* _Textauszug_:
........

Zwischen Krankheit und Kosten: Medizincontroller am Klinikum

14.8.2013, 22:07 Uhr
Zwischen Krankheit und Kosten: Medizincontroller am Klinikum

© Gabi Pfeiffer

Donnerstag. Heute ist Sozialgerichtstag für Jörg Liebel. Er wird sich auf die Auseinandersetzung vorbereiten, die das Klinikum mit den Kassen führt. Es gibt immer einige Fälle. Der Streit dreht sich dann beispielsweise um akutes Nierenversagen. Die Kassen machen die Diagnose an bestimmten Blutwerten fest, das Klinikum folgt dem ärztlichen Urteil. Weil an der Einordnung ein ganzer Rattenschwanz weiterer Behandlung hängt, geht es um viel Geld. Das das Klinikum braucht, das die Kasse nicht zahlen will. Jeder einzelne Fall landet vor Gericht. „Ich habe mir ein dickes Fell zugelegt. Man muss ruhig bleiben“, sagt der Medizincontroller.

........

* _Datenauszüge_:
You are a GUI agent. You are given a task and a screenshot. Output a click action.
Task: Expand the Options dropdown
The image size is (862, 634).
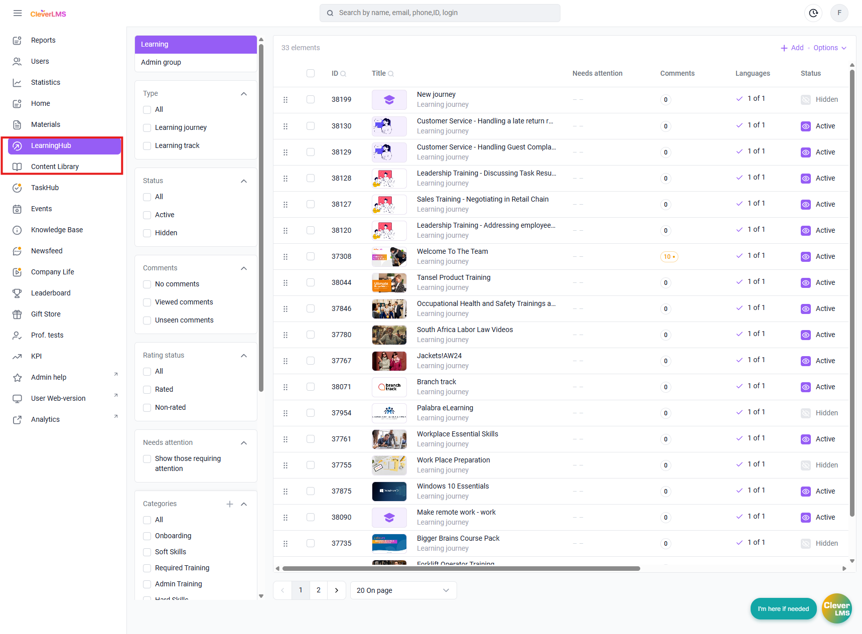click(830, 48)
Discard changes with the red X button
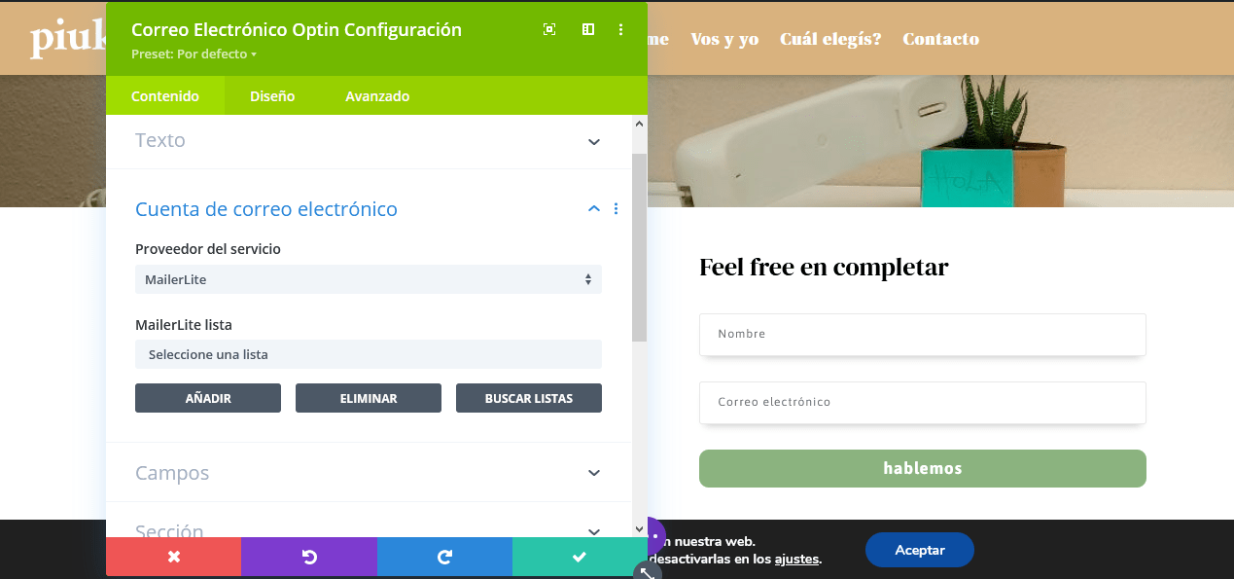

........

* _Aufgabe_: Schreiben Sie den Text über den Medizincontroller am Klinikum im Anschluss an seinen letzten Satz weiter. Die Einträge sind eigenständiges Material und haben mit dem Text nichts zu tun.

* _Lösung_:
Jörg Liebel hat Medizin studiert, seine Facharztausbildung zum Hals-Nasen-Ohren-Spezialisten aber abgebrochen – Stichwort Ärzteschwemme – und für ein Mannheimer Software-Haus den Bereich OP-Management entwickelt. Nach sieben Jahren wollte er zurück ins Krankenhaus und wechselte an den Chiemsee. Dabei half der betriebswirtschaftlich ausgerichtete Master „Healthcare Management“, den er nebenberuflich abgeschlossen hatte. 2011 kam er nach Fürth.

Die „vitalste Aufgabe“ der Medizincontroller – von denen es um die 1500 in Deutschland gibt – ist die Abrechnung. Denn nur was dokumentiert ist, bringt auch Geld.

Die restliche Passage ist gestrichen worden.